Han pasado quince años. En 2007 lo imposible se abrió paso en una época en la que solo parece haber lugar para lo probable. Y, dentro de lo probable, solo lo económicamente rentable parece tener garantizada su aparición. En un tiempo de fenómenos estandarizados y predecibles, de productos manufacturados pensados para la aceptación de las grandes mayorías, a veces -y solo a veces- la libertad, esa combinación frágil de lo bello y lo salvaje, da lugar a frutos extraños, a anomalías vigorizantes que nos recuerdan la dimensión impredecible de todo lo existente. El camino de la competición, como cualquiera que lleve a algún lugar interesante, puede estar sembrado de obstáculos u ocultar dificultades que nunca estarán en la agenda de la previsibilidad. Incluso, en momentos especialmente complicados pueden llegar a sembrarse dudas de mucho peso sobre la propia viabilidad de la criatura. Sin embargo, la misma raíz de esta, su núcleo incandescente, genera a su alrededor una atmósfera autoreparadora, un entorno que funciona al modo de una tela de araña capaz de capturar energías y afectos pacientemente para, a partir de ellos recomponerse y relanzarse.
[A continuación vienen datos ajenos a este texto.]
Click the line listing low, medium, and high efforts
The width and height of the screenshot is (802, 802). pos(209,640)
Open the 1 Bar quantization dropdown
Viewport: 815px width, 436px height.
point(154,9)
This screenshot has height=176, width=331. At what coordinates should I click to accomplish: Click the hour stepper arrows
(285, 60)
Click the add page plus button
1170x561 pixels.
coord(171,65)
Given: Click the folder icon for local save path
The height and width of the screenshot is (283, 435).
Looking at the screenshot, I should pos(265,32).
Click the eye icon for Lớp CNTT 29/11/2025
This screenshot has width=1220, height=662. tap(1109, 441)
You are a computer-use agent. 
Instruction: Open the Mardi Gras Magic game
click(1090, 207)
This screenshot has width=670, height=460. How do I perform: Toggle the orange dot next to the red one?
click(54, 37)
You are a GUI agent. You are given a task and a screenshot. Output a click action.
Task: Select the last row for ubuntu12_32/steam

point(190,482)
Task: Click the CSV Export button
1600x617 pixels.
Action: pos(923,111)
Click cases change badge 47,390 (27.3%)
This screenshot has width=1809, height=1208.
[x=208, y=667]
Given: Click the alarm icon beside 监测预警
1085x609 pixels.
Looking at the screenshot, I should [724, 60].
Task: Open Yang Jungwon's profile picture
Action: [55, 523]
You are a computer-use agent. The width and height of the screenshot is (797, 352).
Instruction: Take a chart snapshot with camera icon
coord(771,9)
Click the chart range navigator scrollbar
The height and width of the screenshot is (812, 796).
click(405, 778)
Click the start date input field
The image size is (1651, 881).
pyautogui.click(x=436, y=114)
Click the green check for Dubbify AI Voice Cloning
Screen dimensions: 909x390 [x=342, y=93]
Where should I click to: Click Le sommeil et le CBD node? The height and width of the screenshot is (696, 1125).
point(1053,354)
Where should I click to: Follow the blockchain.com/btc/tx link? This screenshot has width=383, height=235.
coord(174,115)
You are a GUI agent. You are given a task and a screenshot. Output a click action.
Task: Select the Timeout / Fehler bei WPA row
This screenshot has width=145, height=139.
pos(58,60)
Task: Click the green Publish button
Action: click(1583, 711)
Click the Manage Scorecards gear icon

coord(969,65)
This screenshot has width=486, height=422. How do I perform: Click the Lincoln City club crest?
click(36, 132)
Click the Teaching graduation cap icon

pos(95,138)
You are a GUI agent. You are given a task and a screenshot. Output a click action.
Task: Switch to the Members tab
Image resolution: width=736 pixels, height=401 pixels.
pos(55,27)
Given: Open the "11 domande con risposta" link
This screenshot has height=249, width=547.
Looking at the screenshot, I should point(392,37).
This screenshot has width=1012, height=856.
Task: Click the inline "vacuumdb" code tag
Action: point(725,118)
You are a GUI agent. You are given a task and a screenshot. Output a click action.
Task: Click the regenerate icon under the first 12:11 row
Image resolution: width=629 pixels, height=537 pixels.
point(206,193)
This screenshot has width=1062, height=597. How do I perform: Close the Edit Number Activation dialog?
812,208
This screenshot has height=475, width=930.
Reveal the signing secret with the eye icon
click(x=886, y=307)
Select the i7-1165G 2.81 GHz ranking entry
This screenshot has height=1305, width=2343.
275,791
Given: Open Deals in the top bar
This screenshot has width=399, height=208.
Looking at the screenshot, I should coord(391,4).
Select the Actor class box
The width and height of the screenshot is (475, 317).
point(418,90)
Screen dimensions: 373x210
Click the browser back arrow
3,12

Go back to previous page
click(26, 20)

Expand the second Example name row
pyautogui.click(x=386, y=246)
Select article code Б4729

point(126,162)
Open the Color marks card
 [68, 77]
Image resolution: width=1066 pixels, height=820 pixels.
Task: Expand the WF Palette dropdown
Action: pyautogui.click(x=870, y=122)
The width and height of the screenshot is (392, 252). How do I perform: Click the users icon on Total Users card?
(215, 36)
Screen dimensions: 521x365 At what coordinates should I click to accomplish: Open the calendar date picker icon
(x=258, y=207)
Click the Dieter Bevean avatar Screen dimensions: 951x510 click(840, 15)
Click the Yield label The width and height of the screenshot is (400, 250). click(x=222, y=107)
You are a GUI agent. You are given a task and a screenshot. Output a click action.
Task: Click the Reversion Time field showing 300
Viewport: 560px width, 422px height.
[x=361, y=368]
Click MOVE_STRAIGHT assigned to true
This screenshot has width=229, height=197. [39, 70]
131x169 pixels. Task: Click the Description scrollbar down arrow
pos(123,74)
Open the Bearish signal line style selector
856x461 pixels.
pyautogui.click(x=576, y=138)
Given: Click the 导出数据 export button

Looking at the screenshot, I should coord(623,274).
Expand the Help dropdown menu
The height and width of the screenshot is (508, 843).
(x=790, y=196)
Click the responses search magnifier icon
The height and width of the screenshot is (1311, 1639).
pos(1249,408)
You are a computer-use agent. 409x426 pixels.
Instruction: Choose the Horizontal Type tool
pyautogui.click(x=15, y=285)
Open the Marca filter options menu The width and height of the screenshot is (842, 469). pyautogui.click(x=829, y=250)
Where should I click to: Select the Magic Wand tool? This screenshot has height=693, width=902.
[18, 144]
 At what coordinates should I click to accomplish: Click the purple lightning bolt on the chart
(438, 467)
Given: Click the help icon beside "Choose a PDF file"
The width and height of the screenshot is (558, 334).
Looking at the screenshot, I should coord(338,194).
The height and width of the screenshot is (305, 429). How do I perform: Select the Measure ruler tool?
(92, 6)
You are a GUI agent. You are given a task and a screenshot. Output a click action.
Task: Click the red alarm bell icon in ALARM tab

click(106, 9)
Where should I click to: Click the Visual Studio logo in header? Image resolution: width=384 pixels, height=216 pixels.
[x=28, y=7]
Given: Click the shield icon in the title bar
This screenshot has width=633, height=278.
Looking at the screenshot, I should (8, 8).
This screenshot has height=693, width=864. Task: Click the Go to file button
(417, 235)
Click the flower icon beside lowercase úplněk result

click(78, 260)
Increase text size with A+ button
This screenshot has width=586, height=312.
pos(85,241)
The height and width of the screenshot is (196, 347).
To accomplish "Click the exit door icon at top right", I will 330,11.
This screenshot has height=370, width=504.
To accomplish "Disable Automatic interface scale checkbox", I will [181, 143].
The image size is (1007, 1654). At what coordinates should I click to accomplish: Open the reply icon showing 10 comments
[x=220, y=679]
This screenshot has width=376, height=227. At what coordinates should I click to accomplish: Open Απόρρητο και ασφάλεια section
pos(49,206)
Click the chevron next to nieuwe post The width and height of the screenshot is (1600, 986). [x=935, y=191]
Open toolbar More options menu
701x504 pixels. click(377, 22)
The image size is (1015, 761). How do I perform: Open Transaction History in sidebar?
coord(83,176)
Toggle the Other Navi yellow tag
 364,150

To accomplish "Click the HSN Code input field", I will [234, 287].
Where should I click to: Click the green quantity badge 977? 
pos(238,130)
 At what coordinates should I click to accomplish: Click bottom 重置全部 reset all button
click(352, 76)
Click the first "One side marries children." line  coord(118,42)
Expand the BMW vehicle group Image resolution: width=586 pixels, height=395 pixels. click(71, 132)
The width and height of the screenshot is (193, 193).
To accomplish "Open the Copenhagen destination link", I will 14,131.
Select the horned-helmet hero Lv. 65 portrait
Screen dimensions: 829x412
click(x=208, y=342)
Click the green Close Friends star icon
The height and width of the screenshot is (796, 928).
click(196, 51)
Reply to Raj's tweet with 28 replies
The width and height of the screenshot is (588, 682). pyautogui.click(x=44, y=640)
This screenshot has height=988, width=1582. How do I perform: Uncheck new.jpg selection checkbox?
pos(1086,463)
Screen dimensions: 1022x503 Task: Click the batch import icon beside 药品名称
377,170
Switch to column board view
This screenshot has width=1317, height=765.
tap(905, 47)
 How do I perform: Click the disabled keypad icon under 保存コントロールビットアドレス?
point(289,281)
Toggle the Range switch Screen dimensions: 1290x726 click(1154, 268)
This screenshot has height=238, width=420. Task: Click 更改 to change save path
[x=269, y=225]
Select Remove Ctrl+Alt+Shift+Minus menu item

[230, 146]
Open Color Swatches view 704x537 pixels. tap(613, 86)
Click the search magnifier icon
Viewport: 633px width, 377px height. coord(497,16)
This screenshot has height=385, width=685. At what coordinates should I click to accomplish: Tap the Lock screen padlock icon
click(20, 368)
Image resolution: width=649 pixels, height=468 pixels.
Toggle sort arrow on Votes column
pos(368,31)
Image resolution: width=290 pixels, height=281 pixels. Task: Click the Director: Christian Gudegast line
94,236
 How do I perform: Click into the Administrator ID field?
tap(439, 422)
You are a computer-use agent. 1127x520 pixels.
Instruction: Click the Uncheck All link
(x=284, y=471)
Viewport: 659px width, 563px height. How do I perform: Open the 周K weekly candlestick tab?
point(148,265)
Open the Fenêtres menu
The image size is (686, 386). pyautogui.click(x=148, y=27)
Mientras soplamos las velas cantamos no el cumpleaños feliz, sino una repetición en bucle del “We few, we happy few, we band of brothers” esperando por la siguiente patada adelante, por la siguiente birra en algún pub británico o incluso por la próxima victoria porcobrava en algún campo de alguna ciudad allá al Norte, donde la bruma siempre envuelve los corazones de los hombres mientras estos se reunen alrededor de un fuego con algo de beber en las manos.